![BTS](img/Logo-BTS.jpg)

# Session 12: Data gathering

### Juan Luis Cano Rodríguez <juan.cano@bts.tech> - Data Science Foundations (2018-11-16)

Open this notebook in Google Colaboratory: [![Open in Colab](https://colab.research.google.com/assets/colab-badge.svg)](https://colab.research.google.com/github/Juanlu001/bts-mbds-data-science-foundations/blob/master/sessions/12-Data-gathering.ipynb)

## Exercise 1: Extract gender from names

<div class="alert alert-danger">The <code>genderize.io</code> API is rate limited, and if you make too many requests you might not be able to continue with the exercise. Avoid making too many queries in a short period of time.</div>

1. Create a function that returns the list of **first names** from the data below
2. Use https://genderize.io/ with your name. Does it give the correct gender?
3. Include your home country as part of the query as explained in https://genderize.io/. Does it change the result or the probability?
4. Write a function that receives a string and returns the same string in lowercase **without** special characters
5. Write a funtion that receives a name and, if the status code is correct, returns the result, and otherwise prints some error message and returns an empty dictionary
6. Modify this function so it **does not** repeat a request to `genderize.io` if the name was already requested before (keyword: cache)
7. Plot a bar chart with the probability of each name. Do the same with the counts.
8. Create another function with cache that downloads the data for all the names **in one request** and returns a pandas `DataFrame`

In [2]:
import requests

In [4]:
names = [
    "Martín Cano",
    "Benjamin Wein",
    "Francisco Coreas",
    "Jordi Hurtado",
    "Jonas Cristens",
    "Allison Walker",
    "Cen Liang",
    "Mahmouhd Belhaj",
    "David Ordóñez",
    "Sebastian Natalevich",
    "Alan Kwan",
    "Anastasia Gracheva",
    "Pelin Gundogdu",
    "Sibasis Dash",
    "Bekzod Sharipov",
    "Annalaura Ianiro",
    "Christian Siever",
    "Seung Bin Yoo",
    "Miah Mohammad Rashedeul Hasan",
]

In [6]:
def first_names(names):
    first_names_list = []
    for name in names:
        first_names_list.append(name.split()[0])
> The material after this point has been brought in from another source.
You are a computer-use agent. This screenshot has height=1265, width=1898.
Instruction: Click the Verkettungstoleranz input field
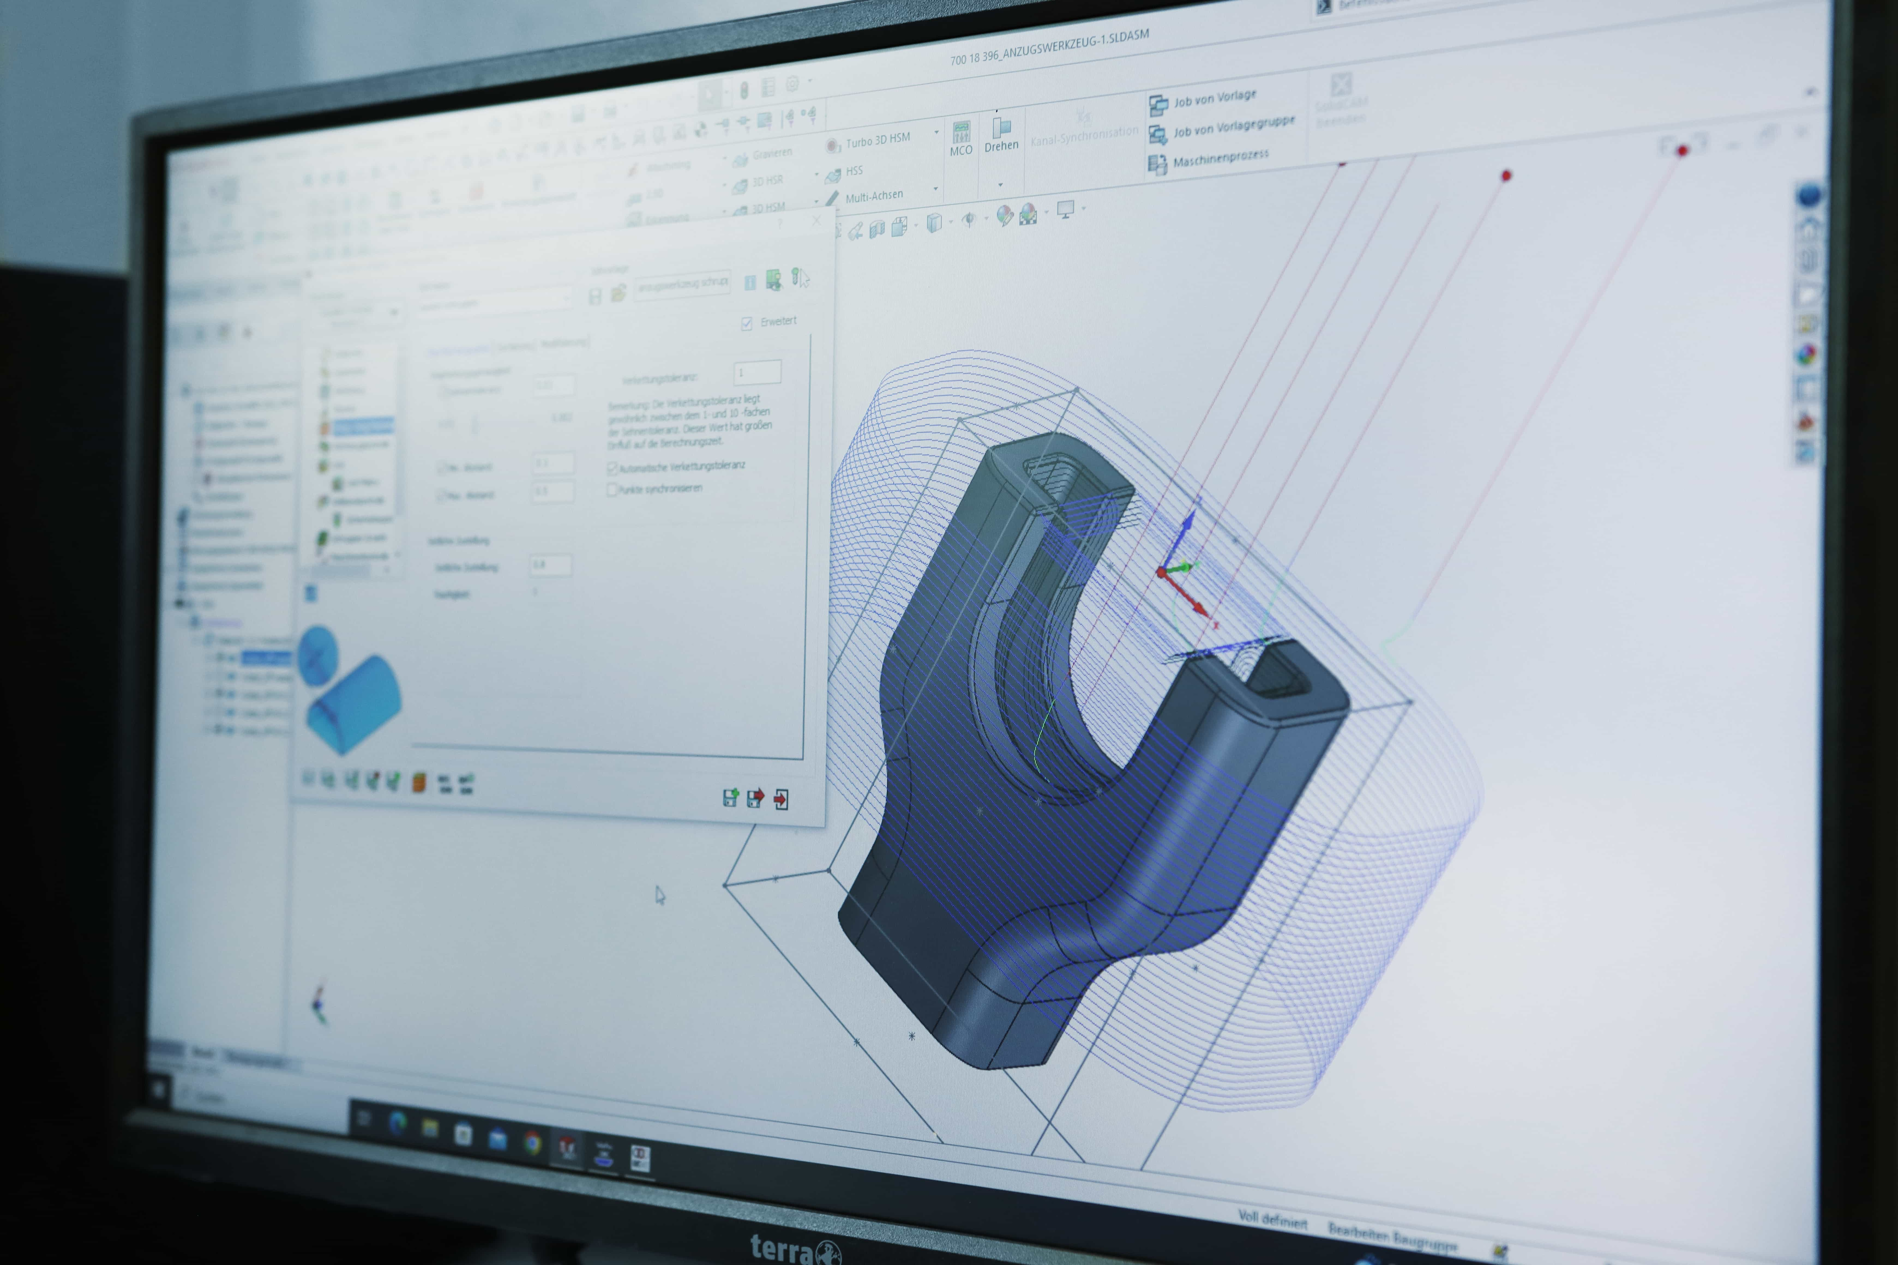point(757,372)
    return first_names_list

print(first_names(names))

['Martín', 'Benjamin', 'Francisco', 'Jordi', 'Jonas', 'Allison', 'Cen', 'Mahmouhd', 'David', 'Sebastian', 'Alan', 'Anastasia', 'Pelin', 'Sibasis', 'Bekzod', 'Annalaura', 'Christian', 'Seung', 'Miah']


In [7]:
def first_names(names):
    return [name.split()[0] for name in names]

print(first_names(names))

['Martín', 'Benjamin', 'Francisco', 'Jordi', 'Jonas', 'Allison', 'Cen', 'Mahmouhd', 'David', 'Sebastian', 'Alan', 'Anastasia', 'Pelin', 'Sibasis', 'Bekzod', 'Annalaura', 'Christian', 'Seung', 'Miah']


In [8]:
import requests

In [9]:
r = requests.get("https://api.genderize.io/?name=martín")

In [26]:
requests.get("https://api.genderize.io", params={'name': 'andrea'}).json()

{'name': 'andrea', 'gender': 'female', 'probability': 0.79, 'count': 5794}

In [25]:
requests.get("https://api.genderize.io", params={'name': 'andrea', 'language_id': 'it'}).json()
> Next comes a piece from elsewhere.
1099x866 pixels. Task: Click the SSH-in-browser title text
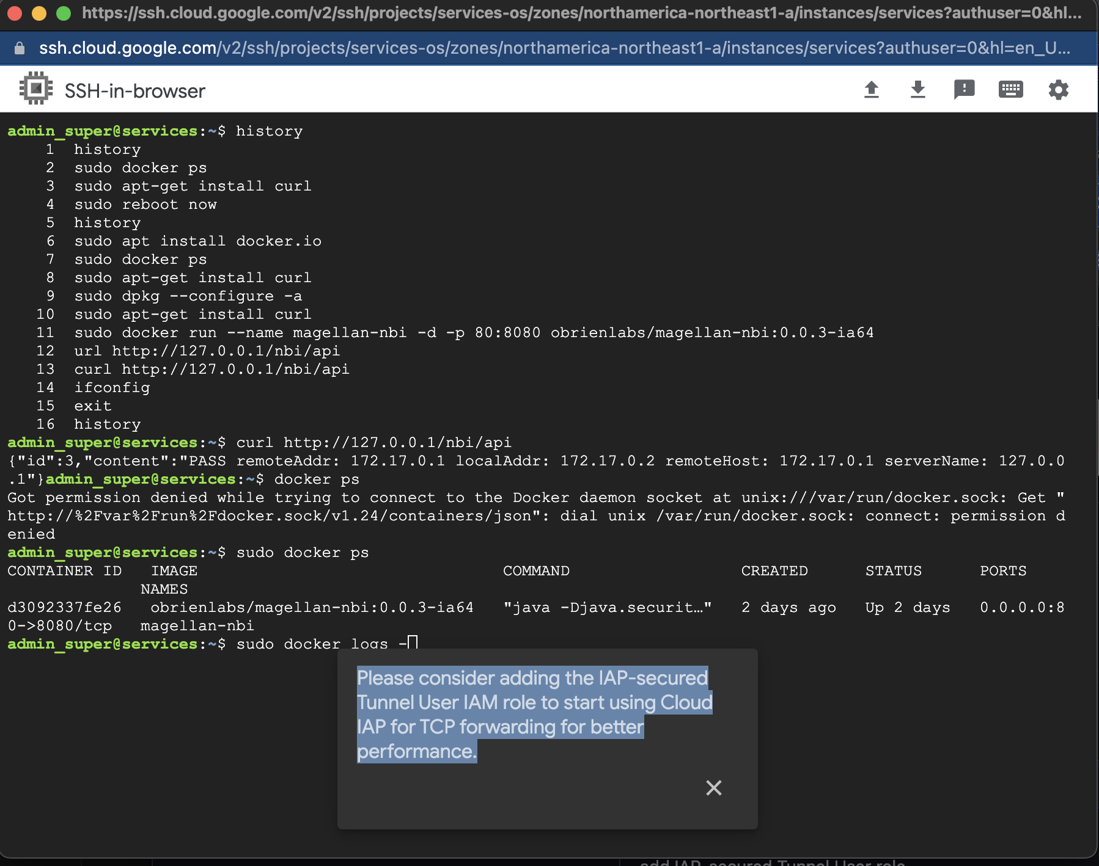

{'name': 'andrea', 'gender': 'male', 'probability': 0.99, 'count': 1070}

In [35]:
requests.get("https://api.genderize.io/blabla", params={'name': 'martín', 'language_id': 'es'})

<Response [404]>

In [20]:
r = requests.get("https://api.genderize.io", params={'name': 'martín', 'language_id': 'es'})

In [21]:
r

<Response [200]>

In [22]:
r.status_code

200

In [23]:
r.text

'{"name":"martín","gender":null}'

In [19]:
r.json()['gender']

In [28]:
import unidecode

In [31]:
def normalize(word):
    return unidecode.unidecode(word).lower()

In [33]:
normalized_first_names = [normalize(name) for name in first_names(names)]

In [34]:
print(normalized_first_names)

['martin', 'benjamin', 'francisco', 'jordi', 'jonas', 'allison', 'cen', 'mahmouhd', 'david', 'sebastian', 'alan', 'anastasia', 'pelin', 'sibasis', 'bekzod', 'annalaura', 'christian', 'seung', 'miah']


In [27]:
'Martín'

'Martín'

In [37]:
def get_gender(name):
    r = requests.get(
        "https://api.genderize.io",
        params={'name': normalize(name)}
    )
    if r.status_code == 200:
        return r.json()
    else:
        print("Something went wrong: {}".format(r.text))
        return {}

In [38]:
get_gender("Martín")

{'name': 'martin', 'gender': 'male', 'probability': 1, 'count': 3568}

In [39]:
get_gender("")

Something went wrong: {"error":"Missing 'name' parameter"}


{}

In [40]:
name_cache = dict()

In [41]:
name_cache['martin'] = 'male'

In [42]:
name_cache

{'martin': 'male'}

In [50]:
name_cache = dict()

def get_name_cached(name):
    if normalize(name) in name_cache:
        return name_cache[normalize(name)]
    else:
        r = requests.get(
            "https://api.genderize.io",
            params={'name': normalize(name)}
        )
        name_cache[normalize(name)] = r.json()['gender']
        return r.json()['gender']

In [51]:
name_cache

{}

In [56]:
from functools import lru_cache

In [58]:
@lru_cache()
def get_gender(name):
    r = requests.get(
        "https://api.genderize.io",
        params={'name': normalize(name)}
    )
    if r.status_code == 200:
        return r.json()
    else:
        print("Something went wrong: {}".format(r.text))
        return {}

In [59]:
get_gender("Martín")

{'name': 'martin', 'gender': 'male', 'probability': 1, 'count': 3568}

In [60]:
get_gender("Martín")

{'name': 'martin', 'gender': 'male', 'probability': 1, 'count': 3568}

In [62]:
get_gender("martín")

{'name': 'martin', 'gender': 'male', 'probability': 1, 'count': 3568}

In [55]:
get_name_cached("martín")

'male'

In [53]:
name_cache

{'martin': 'male'}

In [None]:
def get_gender(name):
    r = requests.get(
        "https://api.genderize.io",
        params={'name': normalize(name)}
    )
    if r.status_code == 200:
        return r.json()
    else:
        print("Something went wrong: {}".format(r.text))
        return {}

## Exercise 2: `GET` vs `POST`

1. Use http://postcodes.io/ to compare how to make a request using `GET` or `POST`.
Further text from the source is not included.